Last Halloween, the BoJ treated the “markets” with an enormous increase in QQE that sent USDJPY soaring 15% over the next few months. Thanks to the magic of the yen carry trade, it stopped the October meltdown dead in its tracks and enabled stocks to reach new all-time highs.Last night, with most pundits expecting a repeat performance, Kuroda & Co balked. No increase in purchases. No expansion of allowable investments. No new fuel for the carry trade fire. Nothing.
USDJPY, predictably, fell back below the SMA200. Just as importantly, DX fell back within its falling channel. About the only thing propping up stocks this morning is good old-fashioned currency manipulation. That’s right. The BoJ didn’t discontinue that!
While QQE certainly supports a cheaper yen, and the BoJ’s direct purchases of stocks (which will continue as before) obviously prop up the “markets,” it’s the act of manipulating the USDJPY higher that has enabled the yen carry trade’s success.

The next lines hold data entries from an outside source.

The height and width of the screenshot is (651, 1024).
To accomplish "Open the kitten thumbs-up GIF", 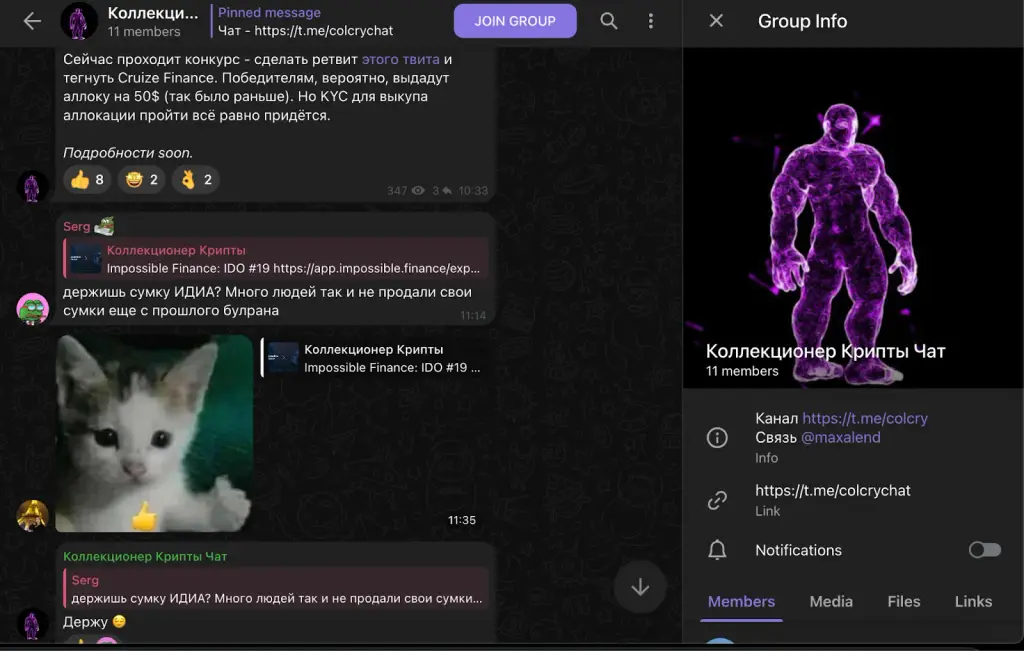I will pos(154,434).
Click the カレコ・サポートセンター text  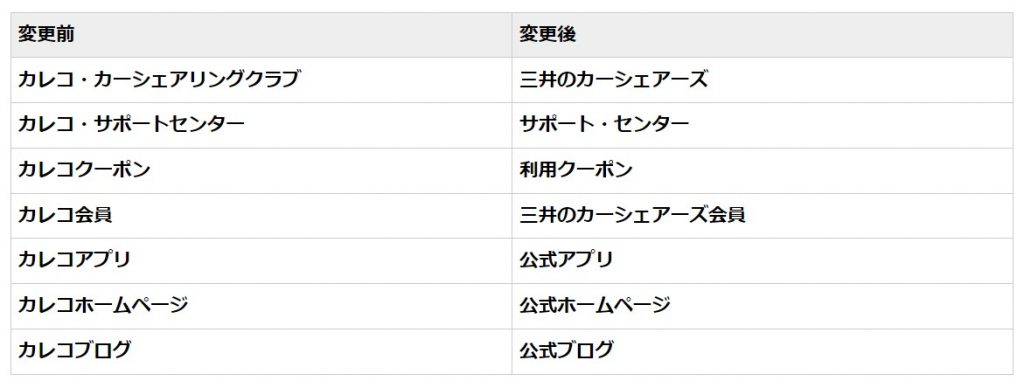pyautogui.click(x=131, y=124)
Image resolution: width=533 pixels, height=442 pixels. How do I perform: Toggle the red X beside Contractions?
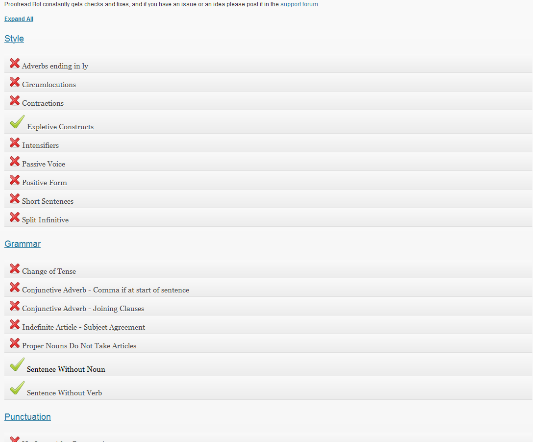pyautogui.click(x=15, y=101)
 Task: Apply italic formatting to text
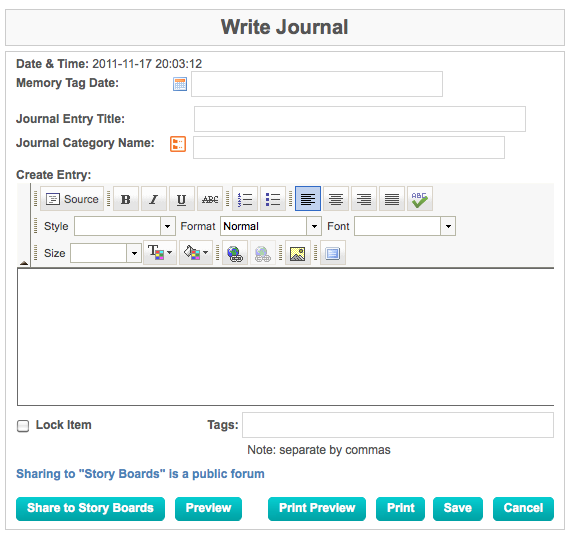pyautogui.click(x=154, y=199)
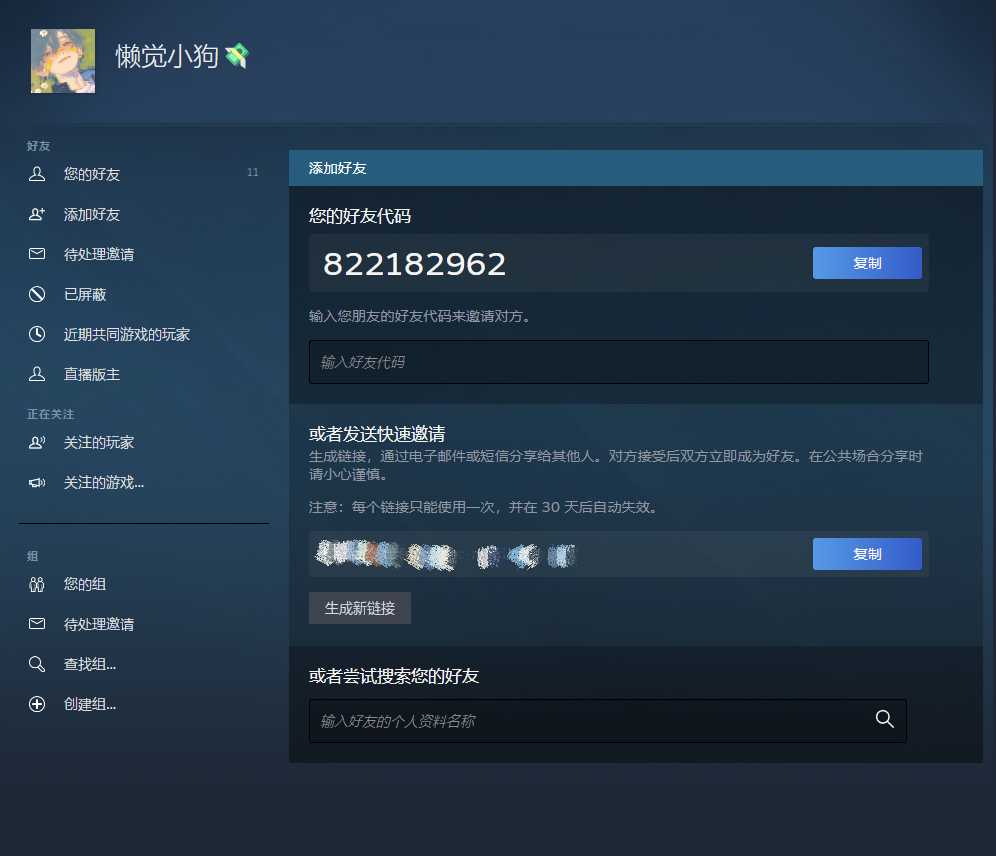996x856 pixels.
Task: Select the magnifier icon for 查找组
Action: pyautogui.click(x=37, y=664)
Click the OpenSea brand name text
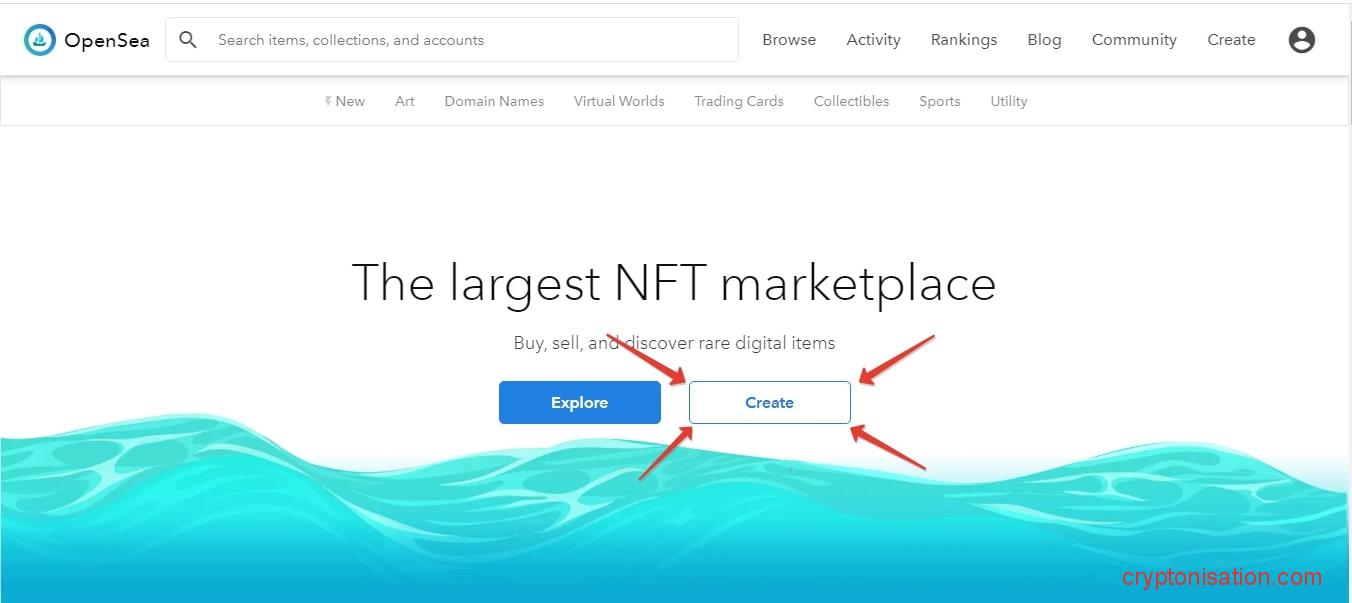This screenshot has height=603, width=1352. (x=106, y=40)
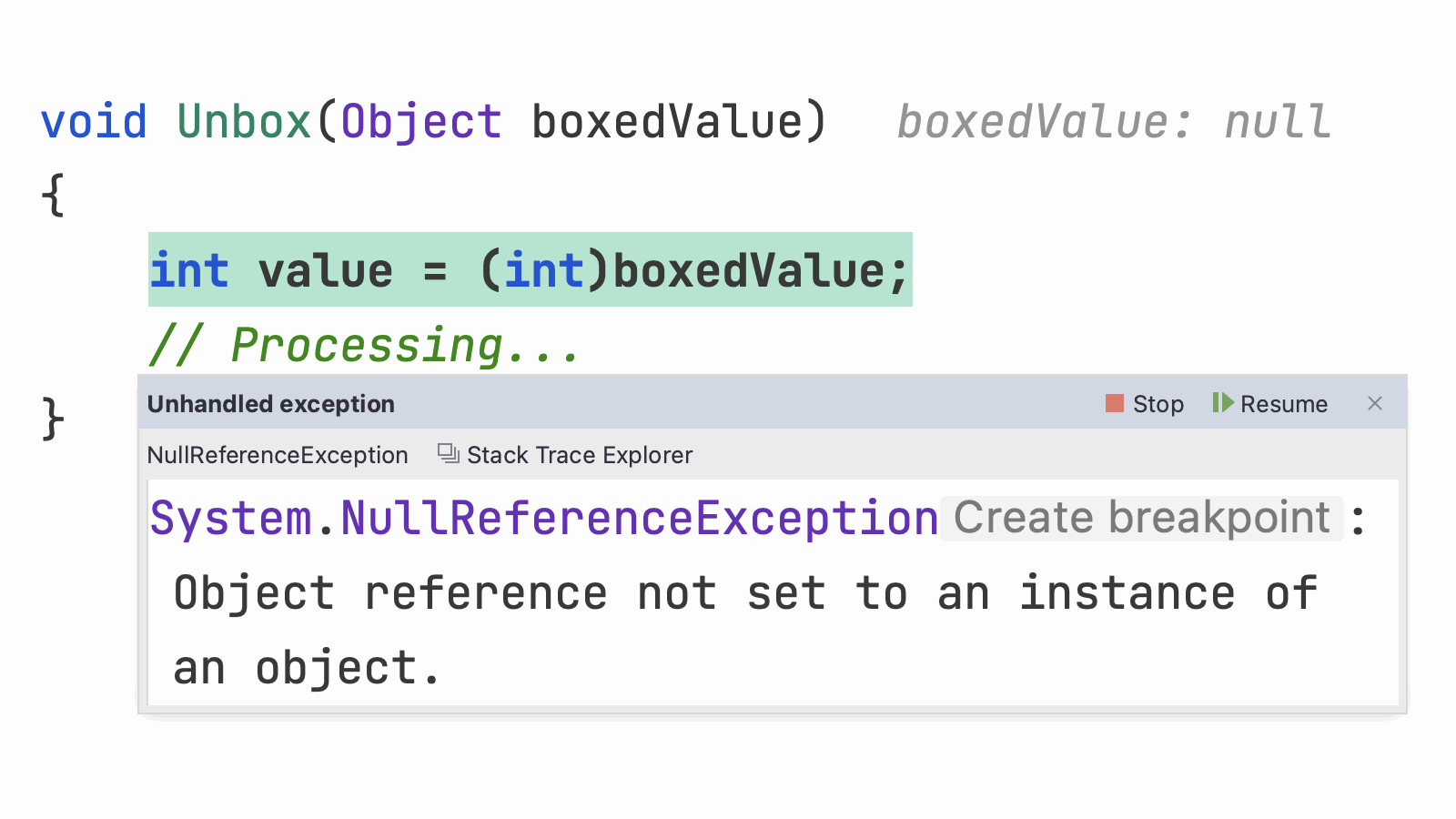Click the inline hint boxedValue: null
This screenshot has width=1456, height=819.
coord(1114,122)
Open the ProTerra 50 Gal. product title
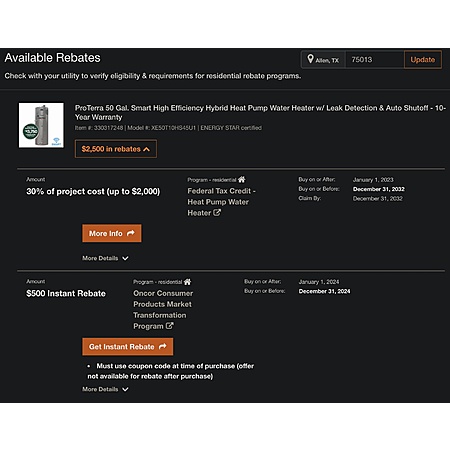450x450 pixels. pos(260,113)
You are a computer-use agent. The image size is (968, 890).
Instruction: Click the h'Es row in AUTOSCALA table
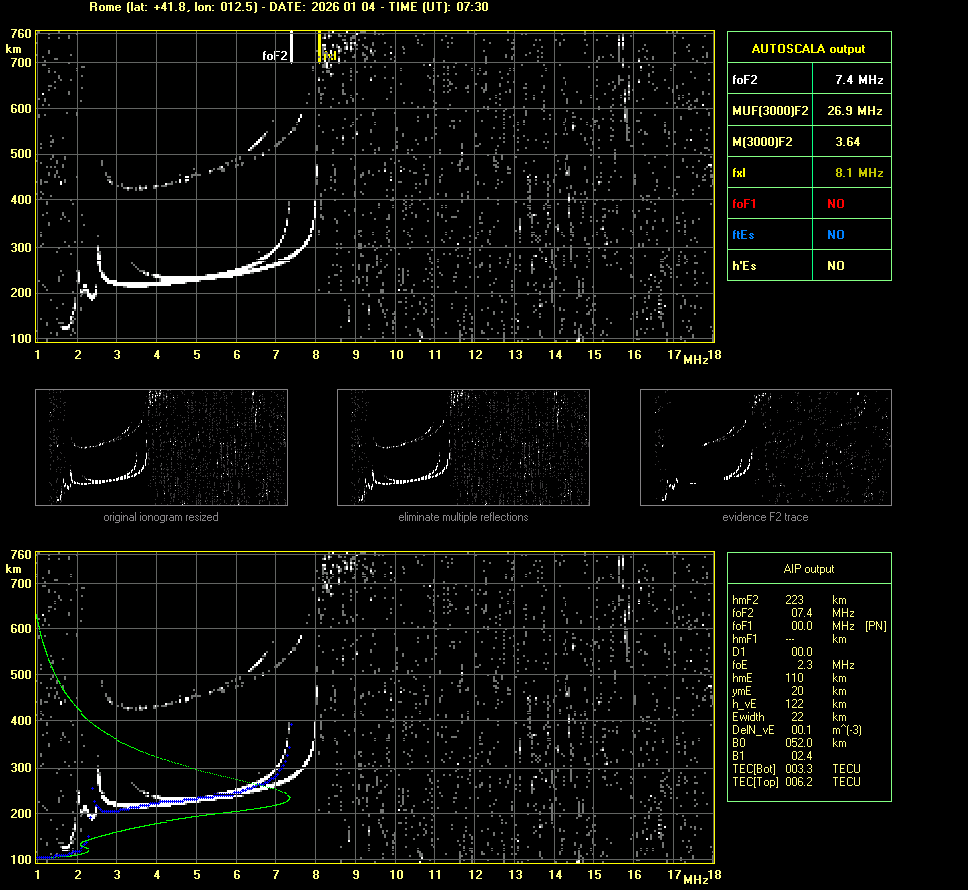point(808,265)
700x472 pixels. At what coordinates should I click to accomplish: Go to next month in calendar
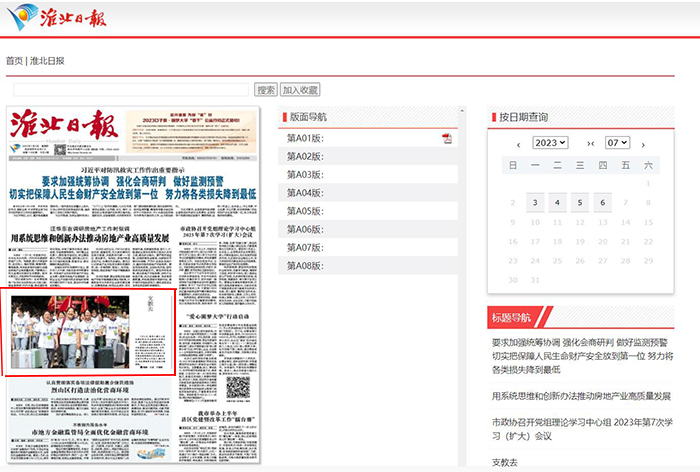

It has, can, and will continue to be utilized to push stocks higher and prevent dips whenever they see fit. The only question is whether the rest of the carry trade investing world will stay the course given last night’s inaction by the BoJ.
We’re talking trillions of dollars around the world that are directly and indirectly tied to a ever-cheaper yen. Right now, some of those investors are quaking in their shoes. The risk is a tsunami that even the highest seawall can’t contain.